Importing your bank statement
- Click the "Import" button at the top of the reconciliation page.
- Choose your import format:
- CSV — generic bank statement download
- OFX / QFX / QBO — structured bank export (if your bank offers it, this gives the best auto-matching)
- PayPal — PayPal activity download
- Venmo — Venmo transaction history
- Mercury — direct Mercury API connection
- Stripe — Stripe balance transactions
- Upload the file (or connect to the API for Mercury/Stripe).
Tip: If you bank with Mercury, you can set up a bank feed to import transactions automatically — no file download or manual import step needed. 4. NP Ledger matches imported transactions to existing records automatically where possible.
Matching transactions
- Review the transaction list. Matched items show a checkmark. Unmatched items need your attention.
- For each unmatched transaction, either:
- Check the box to mark it as matched (if you can see it corresponds to an existing NP Ledger entry)
- Leave it unchecked if it represents a transaction not yet in your books
- Use the filter and sort controls to find specific transactions:
- Filter by description text
- Sort by date or amount
- Use "Select All" or "Deselect All" for batch operations.
Adding adjusting entries
If the balance still doesn't match after matching all transactions, you may need an adjusting entry — a transaction you add to account for the difference.
- Click "Add Adjustment."
- Enter the adjusting entry details — date, amount, account, and description.

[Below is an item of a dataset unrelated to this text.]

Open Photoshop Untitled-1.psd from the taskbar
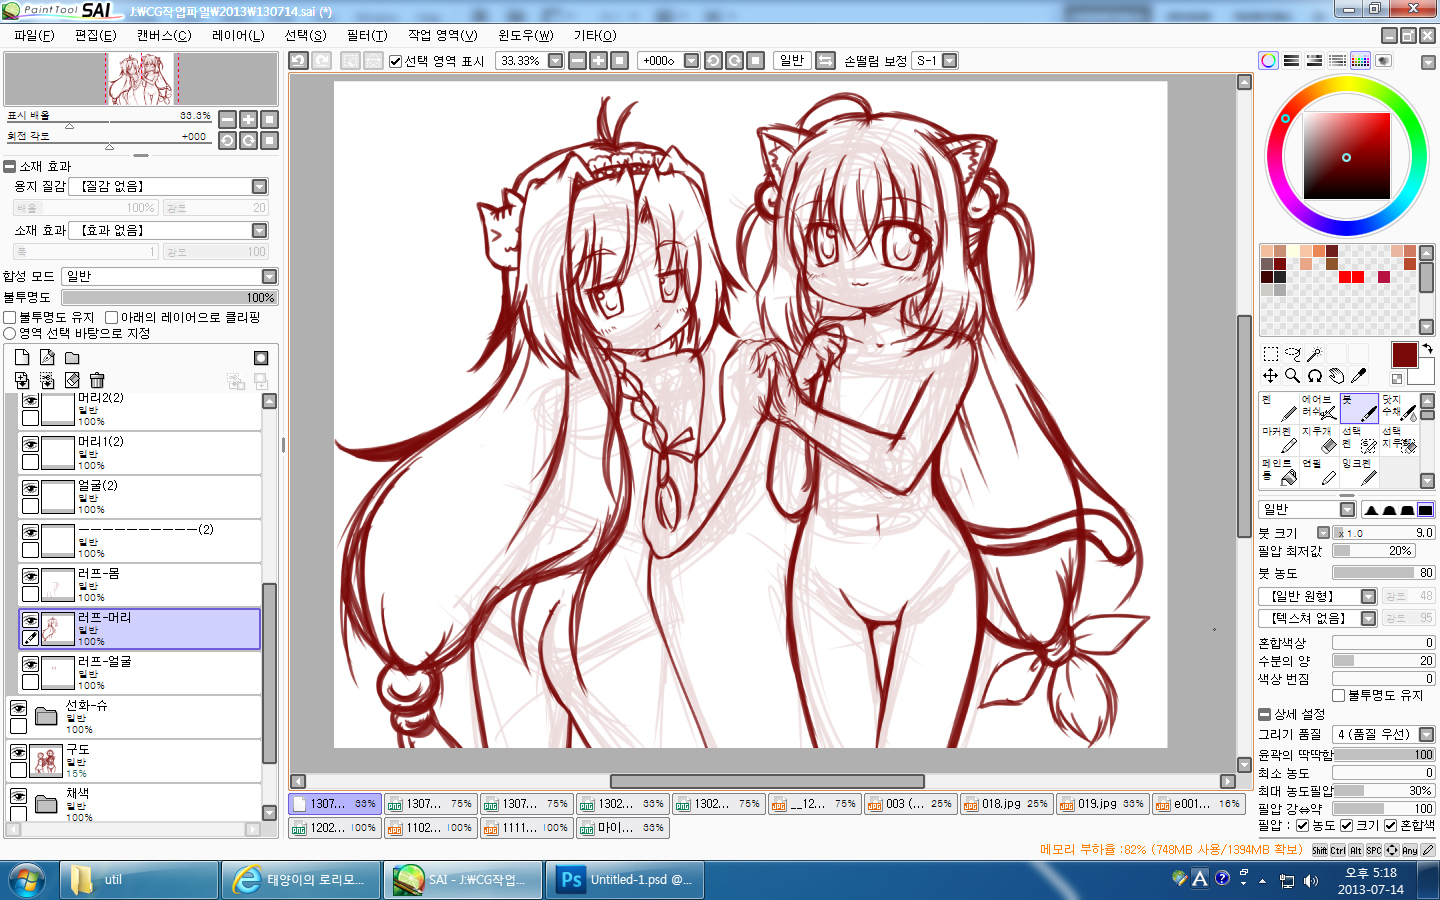Image resolution: width=1440 pixels, height=900 pixels. [626, 880]
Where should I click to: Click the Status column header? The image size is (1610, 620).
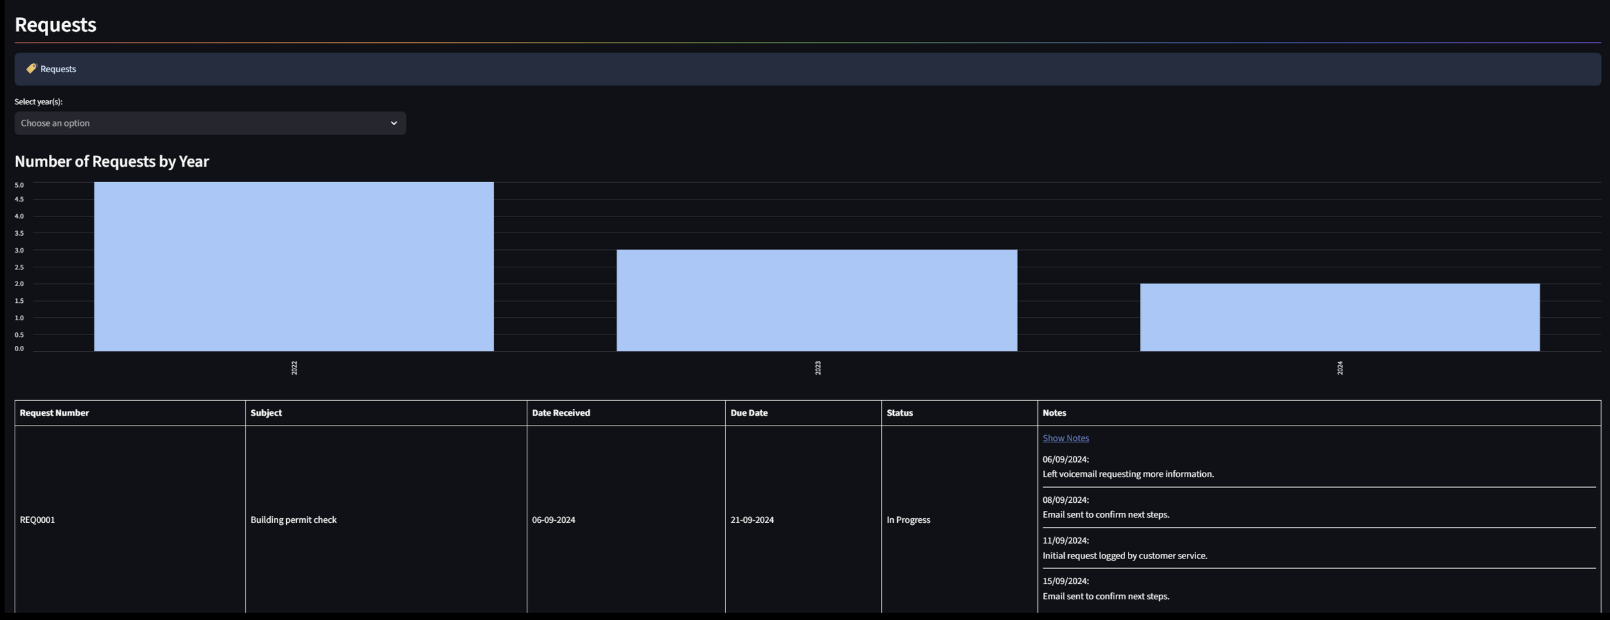(899, 413)
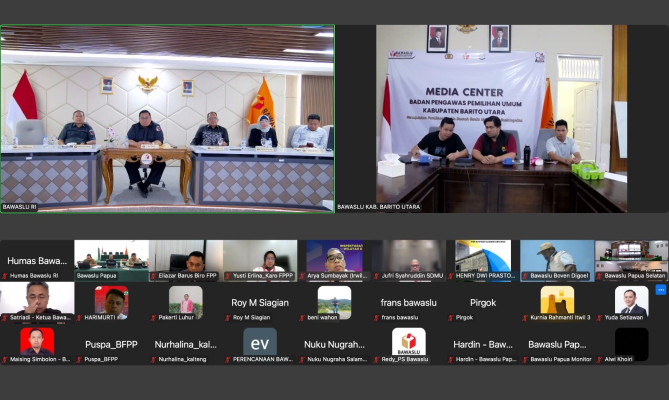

- Common adjustments: bank fees not yet recorded, interest earned, or transactions you missed.
Completing the reconciliation
- When the difference shows zero (or you've accounted for all outstanding items), click "Complete Reconciliation."
- NP Ledger saves the reconciliation and records the reconciliation date on the bank account. Matched transactions are marked as reconciled.
- You can view the reconciliation report (on-screen, CSV, or PDF) for your records.
Important: Completing a reconciliation protects matched transactions from being voided. Make sure all matches are correct before completing.
- The difference between your books and the bank statement is zero (or accounted for)
- The Bank & Cash page shows the reconciliation date next to the account
- Any adjusting entries you created appear in your transaction list
- Entering the wrong statement ending balance — Double-check the number from your bank statement. A typo here means reconciliation will never balance.
- Reconciling with unrecorded transactions — If you have un-entered deposits or payments, record them first (via Quick Entry or import) before starting reconciliation.
- Skipping months — Reconcile monthly. Letting it pile up makes finding discrepancies much harder.
- Confusing bank balance with book balance — Your NP Ledger balance includes all recorded transactions, even those that haven't cleared the bank yet. Outstanding checks and pending deposits explain most differences.
Accountant note: Monthly reconciliation is a core internal control required by most nonprofit audit standards. The reconciliation report provides documentation for your annual audit and demonstrates fiduciary responsibility to your board.